To make things worse, healthcare is particularly vulnerable to what you might call “Ransomware 2.0”. A small but growing proportion of attacks are no longer simply about charging a ransom to restore access. Instead, they involve a threat to expose data, something that would have major privacy implications in healthcare.
Protecting against ransomware isn’t simply a case of increasing security and keeping systems updated. Healthcare organizations can’t afford to wait it out after ransomware scammers lock up data. Instead, preparing for a successful attack is as important as trying to prevent it. That means developing backup systems that let you rapidly restore data and get back to work. This requires planning and testing both the systems and the logistics of using them.
Internet Of Things
Internet-connected devices have the power to revolutionize healthcare but they also prevent a new point of attack. At best, inadequate security could expose confidential monitoring data and cause HIPAA problems. At worst, an attack could take devices offline, severely impacting healthcare itself.
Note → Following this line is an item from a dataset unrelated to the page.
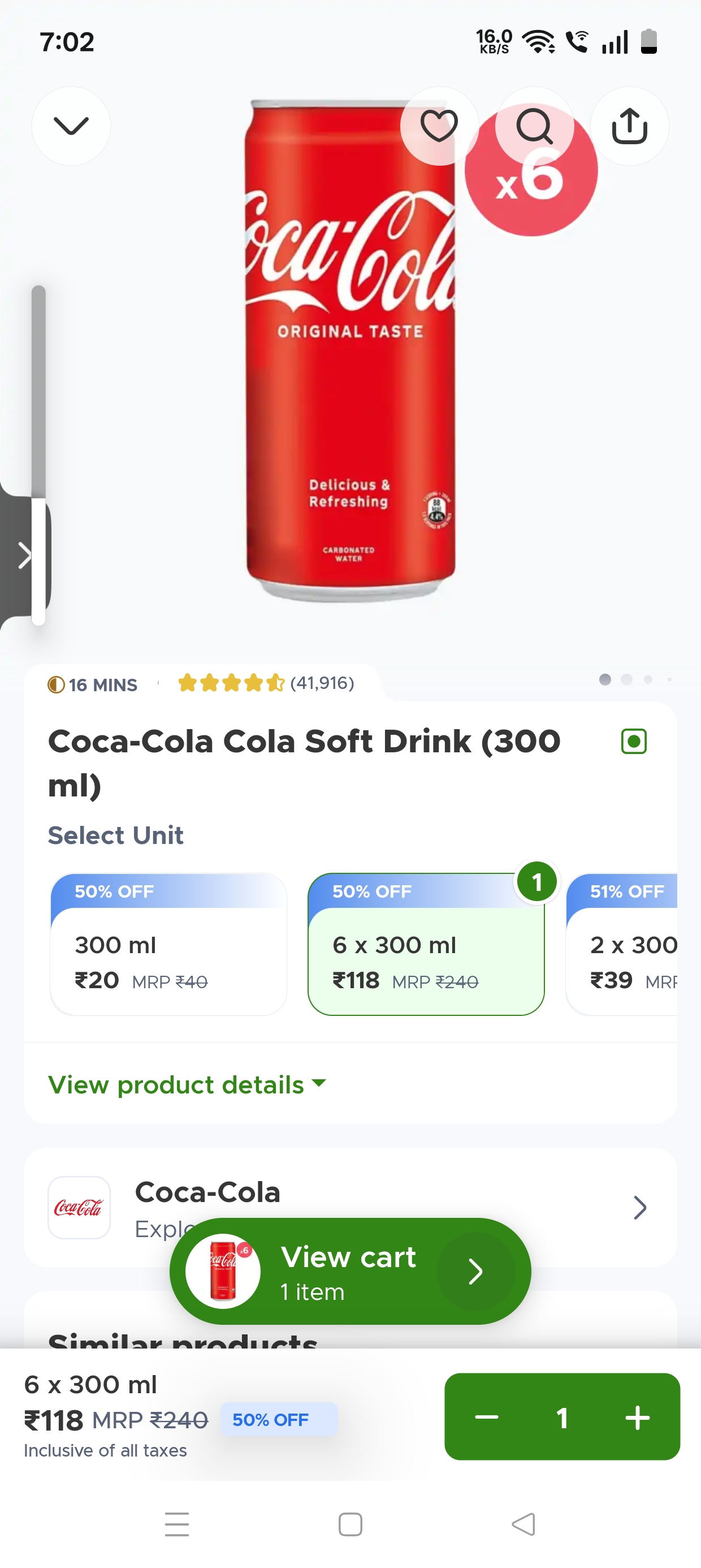
Task: Collapse page with down chevron button
Action: coord(71,126)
The sheer scale of healthcare organizations means that simply relying on keeping devices updated with security fixes is not enough. Instead, IT managers need to have a clear and comprehensive understanding of what devices are on a system and how they are connected. The age-old battle between security and convenience still plays out. A zero-trust approach that blocks all access by default is often the only acceptable approach to risk tolerance.
If you opt for outside help to secure IoT healthcare devices, remember that technical knowledge is not enough. You also need to use a consultant with practical experience in how devices work and interconnect in a real healthcare environment.